The secrets of Migraine & effects on brain

A throbbing, pounding headache. Bright zigzagging lines across your field of vision. Sensitivity to light, lingering fatigue, disrupted sleep. A migraine can include any of these symptoms. While an incapacitating headache is one of the most common experiences of migraine, the word “headache” doesn’t really capture the wide array of experiences a migraine can entail. No two are alike, and some don’t even involve a headache. So what then is a migraine? What’s happening in the brain to cause it?

Warning signs of Migraine

To trace a migraine’s anatomy, we have to begin in the days and hours leading up to a migraine, when people often identify warning signs ranging from fatigue or mood changes, to bursts of yawning, sleep disruption, nausea, light and sound sensitivity, or even increased thirst. These warning signs point to a particular part of the brain: the hypothalamus.

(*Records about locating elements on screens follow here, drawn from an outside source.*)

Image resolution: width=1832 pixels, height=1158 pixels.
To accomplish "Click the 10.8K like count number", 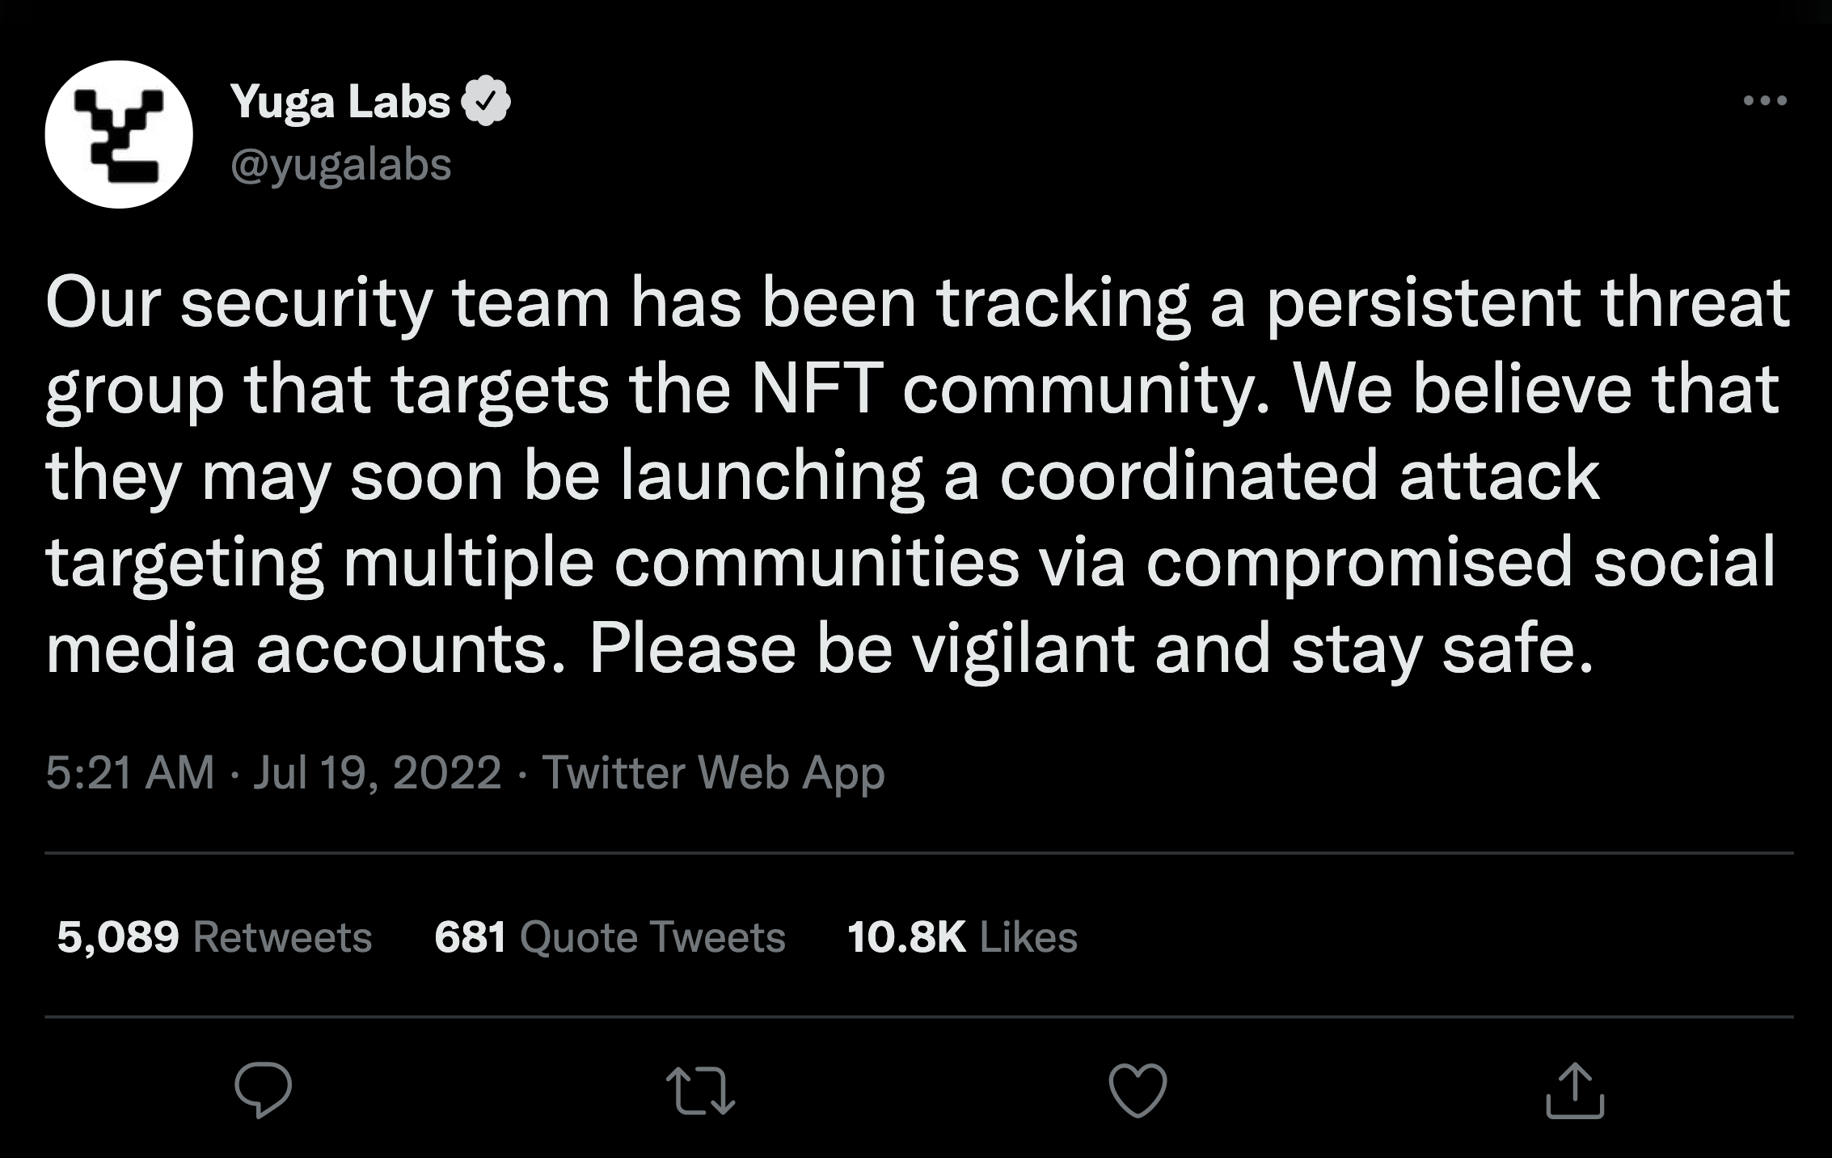I will pyautogui.click(x=906, y=937).
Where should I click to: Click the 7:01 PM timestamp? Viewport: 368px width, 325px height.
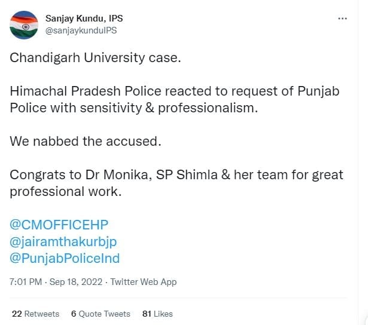[x=26, y=281]
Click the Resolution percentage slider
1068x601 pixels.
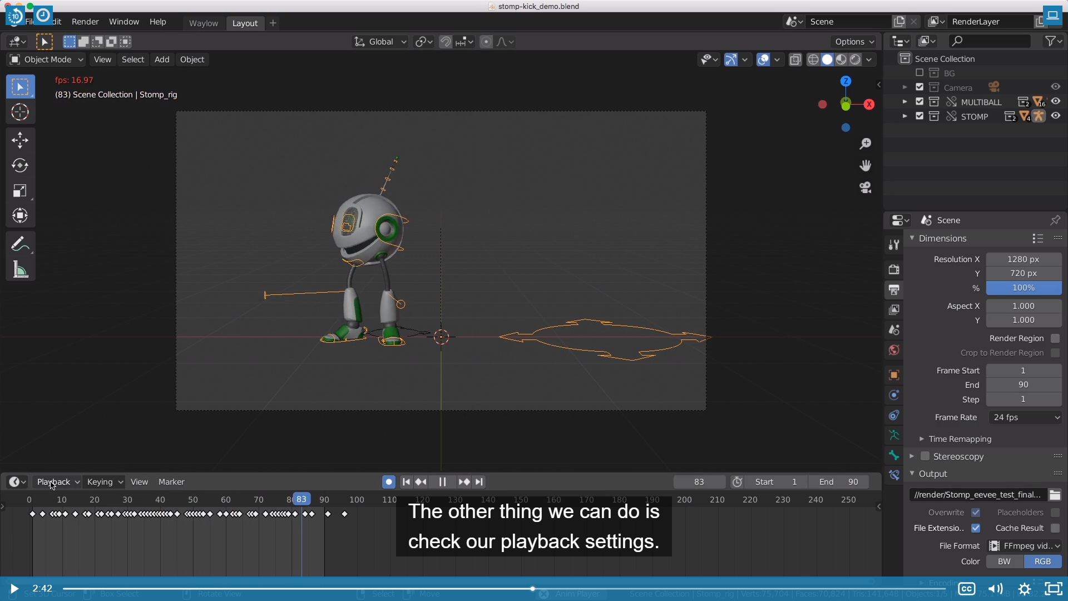coord(1024,288)
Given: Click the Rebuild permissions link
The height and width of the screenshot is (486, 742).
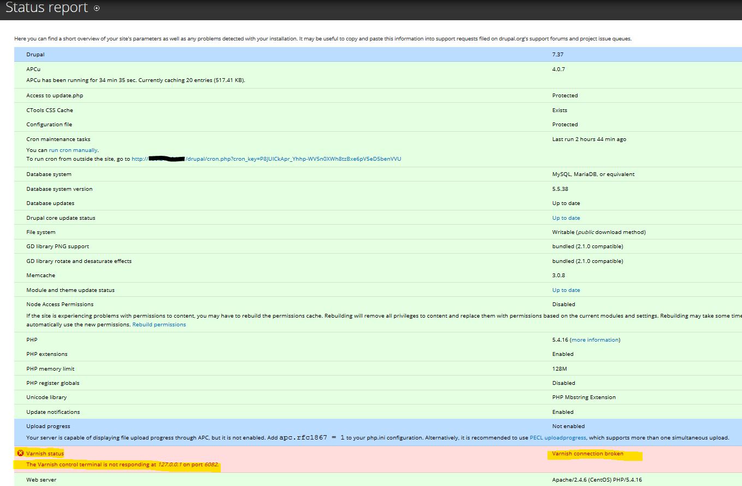Looking at the screenshot, I should click(160, 323).
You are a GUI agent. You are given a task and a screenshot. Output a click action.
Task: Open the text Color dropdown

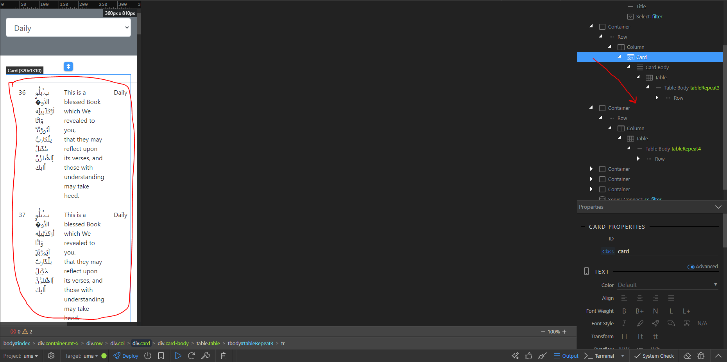click(x=668, y=285)
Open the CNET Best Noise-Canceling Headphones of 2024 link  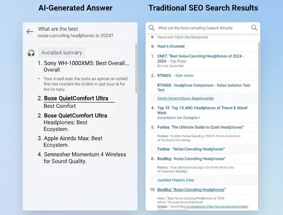[200, 56]
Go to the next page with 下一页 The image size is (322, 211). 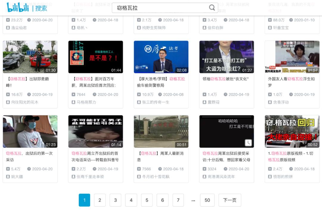coord(230,200)
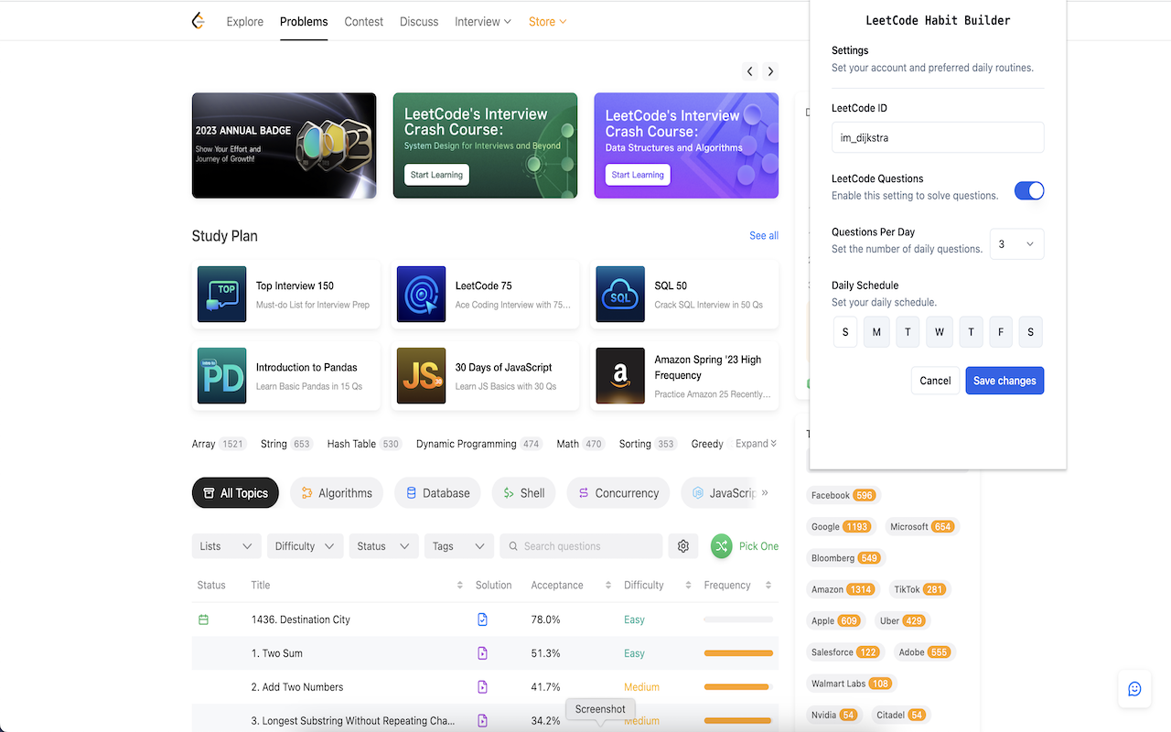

The hypothalamus normally controls the systems behind these symptoms— our body’s internal hormonal balances, circadian rhythms and water regulation. It has wide connections throughout the brain, and is more active than usual in the days before migraine. Another common warning sign is the migraine aura, which can take the form of transient visual changes, tingling, or even trouble speaking.

These sensations come from a change in charge across cell membranes that leads to spreading changes in brain activity and blood flow across the brain. We don’t know what triggers this change in charge, but it can spread quickly over the surface of the brain, causing different aura symptoms depending on the affected area. If it inches over the visual cortex, for example, it may cause an image or blind spot to spread over the visual field.


During the headache phase, the trigeminal nerve plays a key role. The trigeminal nerve normally transmits touch, temperature, and other sensations from the skin to most of the face, part of the scalp, and some of the blood vessels and layers covering the cerebral cortex. Once activated, the trigeminal nerve transmits pain signals.


During a migraine, this pain pathway becomes sensitized, meaning the threshold for provoking pain is lowered. Sensations that would usually be pain-free, such as coughing, bending over, or light and sound, can become painful. Migraines are as common as they are diverse, affecting as many as 33% of women and 13% of men in their lifetimes. Still, there’s much we don’t know about them. We can see that migraine is a neurological disorder affecting multiple parts of the brain— the brainstem, cerebral hemispheres, and the nerves themselves.

But we don’t know for sure what exactly triggers each step. Why some people get migraines and not others? Why so many more women do than men, or why people’s migraine patterns sometimes change over their lifetimes.

Hormonal fluctuations

Hormonal fluctuations are thought to have a role in some of these things: some women experience a significant reduction in migraine frequency after menopause, when sex hormone fluctuations are fewer. Meanwhile, just before menopause, these fluctuations increase, and some women experience worsening or new headaches. People with migraines are more likely to suffer from depression, panic disorder, sleep disorders, and strokes, among other illnesses.

The relationship with these diseases is likely complex. Possibly reflecting the effect of migraine on those diseases or vice versa, or reflecting their shared genetic basis. Genetics almost certainly play a role, although with a few exceptions, there’s no single gene that causes migraines. Certain genes control how easily our brains’ neurons are excited by environmental stimuli and how readily they transmit painful signals. It’s possible that the neurons in the brains of people who experience migraines are more easily triggered by environmental stimuli. And less likely to block painful signals. While there’s no simple way to explain what happens in our brains with this complex disorder, one thing is for sure: migraine is much more than a headache.